Nie żyje prezes polskiego klubu. Działacz zginął w tragicznym wypadku

Prezes Unii Susz, Damian Paszynin, poniósł śmierć w makabrycznym wypadku samochodowym. Szczegóły zdarzenia są wstrząsające.
W nocy z piątku na sobotę polskie środowisko piłkarskie pogrążyło się w żałobie. Na trasie z Iławy do Suszu, w pobliżu miejscowości Różanki, zginął Damian Paszynin, prezes występującej w drugiej grupie warmińsko-mazurskiej klasy okręgowej Unii Susz.
Radio Olsztyn poinformowało, że samochód działacza zjechał z drogi i wpadł w przydrożne drzewo. Siła uderzenia miała być na tyle mocna, że auto zostało rozerwane na pół, a jego szczątki były rozrzucone nawet kilkadziesiąt metrów od miejsca wypadku.
Ciało kierującego mężczyzny również znaleziono poza pojazdem. Ze wstępnych ustaleń policjantów z Komendy Wojewódzkiej w Olsztynie wynika, że najbardziej prawdopodobną przyczyną wypadku było niedostosowanie prędkości do warunków na drodze.
- To ogromna strata dla całej społeczności Unii Susz i nie tylko.
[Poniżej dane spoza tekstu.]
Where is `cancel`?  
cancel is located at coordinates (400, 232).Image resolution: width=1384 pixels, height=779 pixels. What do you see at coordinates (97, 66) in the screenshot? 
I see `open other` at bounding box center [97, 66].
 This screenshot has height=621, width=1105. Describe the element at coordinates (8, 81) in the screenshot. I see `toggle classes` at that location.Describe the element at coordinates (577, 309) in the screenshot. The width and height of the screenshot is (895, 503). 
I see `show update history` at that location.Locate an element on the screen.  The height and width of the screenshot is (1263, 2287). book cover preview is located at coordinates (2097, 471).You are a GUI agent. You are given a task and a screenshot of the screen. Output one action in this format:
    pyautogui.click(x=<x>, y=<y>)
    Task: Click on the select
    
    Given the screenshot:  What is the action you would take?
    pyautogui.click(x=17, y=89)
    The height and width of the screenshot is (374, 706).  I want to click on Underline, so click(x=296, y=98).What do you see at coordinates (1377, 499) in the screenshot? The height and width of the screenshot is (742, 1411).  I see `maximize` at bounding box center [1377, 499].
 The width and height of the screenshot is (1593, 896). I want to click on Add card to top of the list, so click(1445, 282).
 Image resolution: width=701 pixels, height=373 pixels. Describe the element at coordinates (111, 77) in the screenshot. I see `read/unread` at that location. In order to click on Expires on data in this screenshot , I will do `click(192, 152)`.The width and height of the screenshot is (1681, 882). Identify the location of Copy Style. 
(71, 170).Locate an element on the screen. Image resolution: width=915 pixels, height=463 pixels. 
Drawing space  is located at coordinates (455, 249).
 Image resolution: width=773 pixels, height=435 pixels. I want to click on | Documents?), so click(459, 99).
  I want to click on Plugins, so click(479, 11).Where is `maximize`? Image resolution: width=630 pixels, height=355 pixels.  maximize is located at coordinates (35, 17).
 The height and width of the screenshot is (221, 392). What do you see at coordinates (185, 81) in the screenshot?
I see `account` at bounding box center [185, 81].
Damian był nie tylko wyjątkowym liderem, ale przede wszystkim wspaniałym człowiekiem. Sercem i duszą Unii Susz. Jego oddanie, zaangażowanie i pasja nie miały granic - poinformowała Unia Susz w oficjalnym komunikacie w mediach społecznościowych.
- W imieniu zarządu, zawodników oraz całej rodziny klubu, pragniemy wyrazić nasze najszczersze kondolencje dla żony Damiana, ich dzieci oraz najbliższych. Odszedł od nas człowiek, który na zawsze pozostanie w naszych sercach - dodał klub. Wyrazy współczucia złożył też Warmińsko-Mazurski Związek Piłki Nożnej.
Damian Paszynin był znanym w regionie biznesmenem i przedstawicielem branży motoryzacyjnej. Miał 43 lata. W związku ze śmiercią włodarza Unia Susz odwołała sobotnie spotkanie ligowe z Huraganem Morąg.